▶ [Aim] Rewrite the listing below, putting "alb mat" wherever "negru mat" appears and leaving everything else as it is.

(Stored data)

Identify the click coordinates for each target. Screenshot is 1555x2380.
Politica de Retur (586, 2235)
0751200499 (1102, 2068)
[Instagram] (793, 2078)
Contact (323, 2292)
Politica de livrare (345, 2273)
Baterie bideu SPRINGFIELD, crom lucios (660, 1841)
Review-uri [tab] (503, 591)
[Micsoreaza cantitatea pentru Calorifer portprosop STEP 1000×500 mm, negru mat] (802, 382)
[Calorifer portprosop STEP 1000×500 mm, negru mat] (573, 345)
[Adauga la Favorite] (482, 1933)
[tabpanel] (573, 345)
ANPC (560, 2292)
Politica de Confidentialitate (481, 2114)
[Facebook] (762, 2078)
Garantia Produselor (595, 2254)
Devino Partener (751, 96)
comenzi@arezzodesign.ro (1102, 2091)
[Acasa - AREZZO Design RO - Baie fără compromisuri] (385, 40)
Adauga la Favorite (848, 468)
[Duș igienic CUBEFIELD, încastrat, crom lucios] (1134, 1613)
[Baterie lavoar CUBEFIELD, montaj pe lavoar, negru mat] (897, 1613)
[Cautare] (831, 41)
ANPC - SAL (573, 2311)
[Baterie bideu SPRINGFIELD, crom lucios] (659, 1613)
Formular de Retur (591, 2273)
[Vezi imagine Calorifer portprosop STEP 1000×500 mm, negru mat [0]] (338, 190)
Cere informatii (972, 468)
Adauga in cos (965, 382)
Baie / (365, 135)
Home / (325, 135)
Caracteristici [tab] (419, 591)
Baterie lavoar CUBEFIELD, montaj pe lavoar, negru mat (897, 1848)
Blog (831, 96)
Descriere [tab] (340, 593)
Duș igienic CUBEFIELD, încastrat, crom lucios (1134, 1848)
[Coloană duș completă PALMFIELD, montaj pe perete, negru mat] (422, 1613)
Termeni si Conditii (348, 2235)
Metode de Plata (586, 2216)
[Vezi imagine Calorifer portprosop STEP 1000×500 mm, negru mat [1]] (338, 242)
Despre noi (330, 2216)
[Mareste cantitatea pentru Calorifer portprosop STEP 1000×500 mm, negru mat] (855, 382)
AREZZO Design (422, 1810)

▶ [Answer to the exercise]
Identify the click coordinates for each target. Screenshot is 1555x2380.
Politica de Retur (586, 2235)
0751200499 (1102, 2068)
[Instagram] (793, 2078)
Contact (323, 2292)
Politica de livrare (345, 2273)
Baterie bideu SPRINGFIELD, crom lucios (660, 1841)
Review-uri [tab] (503, 591)
[Micsoreaza cantitatea pentru Calorifer portprosop STEP 1000×500 mm, alb mat] (802, 382)
[Calorifer portprosop STEP 1000×500 mm, alb mat] (573, 345)
[Adauga la Favorite] (482, 1933)
[tabpanel] (573, 345)
ANPC (560, 2292)
Politica de Confidentialitate (481, 2114)
[Facebook] (762, 2078)
Garantia Produselor (595, 2254)
Devino Partener (751, 96)
comenzi@arezzodesign.ro (1102, 2091)
[Acasa - AREZZO Design RO - Baie fără compromisuri] (385, 40)
Adauga la Favorite (848, 468)
[Duș igienic CUBEFIELD, încastrat, crom lucios] (1134, 1613)
[Baterie lavoar CUBEFIELD, montaj pe lavoar, alb mat] (897, 1613)
[Cautare] (831, 41)
ANPC - SAL (573, 2311)
[Baterie bideu SPRINGFIELD, crom lucios] (659, 1613)
Formular de Retur (591, 2273)
[Vezi imagine Calorifer portprosop STEP 1000×500 mm, alb mat [0]] (338, 190)
Cere informatii (972, 468)
Adauga in cos (965, 382)
Baie / (365, 135)
Home / (325, 135)
Caracteristici [tab] (419, 591)
Baterie lavoar CUBEFIELD, montaj pe lavoar, alb mat (897, 1848)
Blog (831, 96)
Descriere [tab] (340, 593)
Duș igienic CUBEFIELD, încastrat, crom lucios (1134, 1848)
[Coloană duș completă PALMFIELD, montaj pe perete, alb mat] (422, 1613)
Termeni si Conditii (348, 2235)
Metode de Plata (586, 2216)
[Vezi imagine Calorifer portprosop STEP 1000×500 mm, alb mat [1]] (338, 242)
Despre noi (330, 2216)
[Mareste cantitatea pentru Calorifer portprosop STEP 1000×500 mm, alb mat] (855, 382)
AREZZO Design (422, 1810)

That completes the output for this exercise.